Am Ende bleibt die Verhältnismäßigkeit kein Rechenschieber, sondern ein realitätsbezogener Zumutbarkeitsfilter. Windkraft ja – aber nicht auf Kosten der ökologischen Glaubwürdigkeit. Artenschutz ja – aber nicht als Dogma wider besseren ökologischen Gesamtverstand.“
Kramer (lächelt mild und klopft symbolisch auf den Tisch):
„Wenn das hier irgendwann verfilmt wird, kriegt der Rotmilan eine Nebenrolle. Sie aber... Sie kriegen Drehbuchbeteiligung.“
Szene: Abschluss des Calls. Kamera noch an. Kramer lehnt sich zurück, der Bildschirm flackert leicht.
Klimbim nippt am Kaffee. Teresa sitzt nun neben ihm, legt ihm unmerklich die Hand aufs Knie.
Kramer (noch schmunzelnd über den Rotmilan):
„Klimbim, sagen Sie Ihrer Frau bitte: Sie hat Geschmack. Und Geduld. Beides bewundere ich.“
Teresa (blickt freundlich in die Kamera, mit einem Ton, der zugleich leise, bestimmt und warm ist):
„Sir Kramer… in meinem Land sagen wir: If the rooster crows too early, you just smile and let him think it's already sunrise.Mein Mann ist manchmal wie dieser Hahn. Aber… er meint es gut. Und er braucht jemanden, der ihm sagt, wann wirklich Morgen ist.“
(Übersetzt: „Sir Kramer… Wenn der Hahn zu früh kräht, lächelst du einfach und lässt ihn denken, es sei schon Sonnenaufgang.“
– Das bedeutet: Manchmal drängt jemand ungeduldig oder zu früh mit seinen Ansagen oder Entscheidungen. Anstatt sich zu ärgern, nimmt man es gelassen und gibt dem Gegenüber die Zeit, die er braucht, um zur richtigen Erkenntnis zu kommen.)
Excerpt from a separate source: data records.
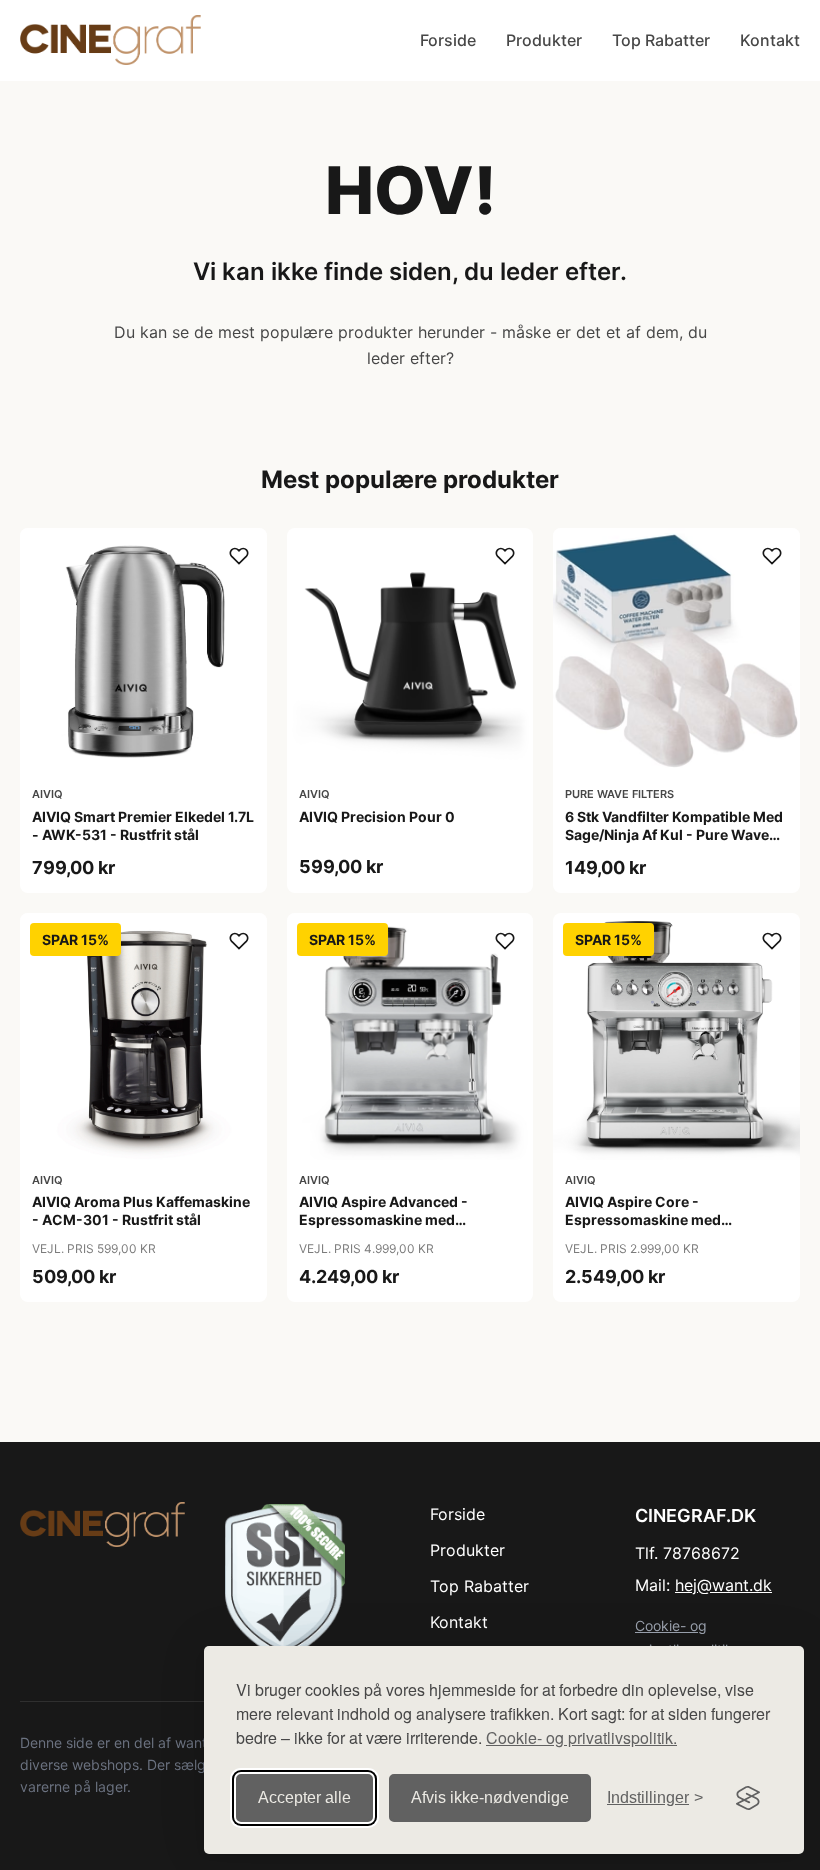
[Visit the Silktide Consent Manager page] (748, 1798)
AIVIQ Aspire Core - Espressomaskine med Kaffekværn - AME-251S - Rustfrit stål (653, 1229)
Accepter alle (304, 1797)
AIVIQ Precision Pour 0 (377, 816)
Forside (448, 40)
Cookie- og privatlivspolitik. (581, 1737)
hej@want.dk (723, 1585)
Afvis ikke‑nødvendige (490, 1797)
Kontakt (770, 40)
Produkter (544, 40)
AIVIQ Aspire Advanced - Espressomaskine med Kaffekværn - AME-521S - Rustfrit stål (387, 1229)
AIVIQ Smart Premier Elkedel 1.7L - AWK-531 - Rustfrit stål (143, 825)
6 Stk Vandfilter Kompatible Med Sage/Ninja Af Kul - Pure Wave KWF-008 (674, 834)
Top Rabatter (661, 40)
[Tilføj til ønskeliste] (239, 556)
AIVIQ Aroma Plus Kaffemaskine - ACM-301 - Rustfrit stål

Klimbim (senkt den Blick leicht, schmunzelt still):
„Sie hat das gesagt, was ich in zwanzig Fußnoten nicht hinbekomme.“
Kramer (leise, fast gerührt):
„Das ist das Klügste, was ich heute gehört habe. Und das Poetischste.“
Teresa (blinzelt verschmitzt, ganz sanft):
„Dann war's vielleicht doch schon Morgen, Sir.“
Der Call endet. Das Bild friert ein, während Kramer noch lacht.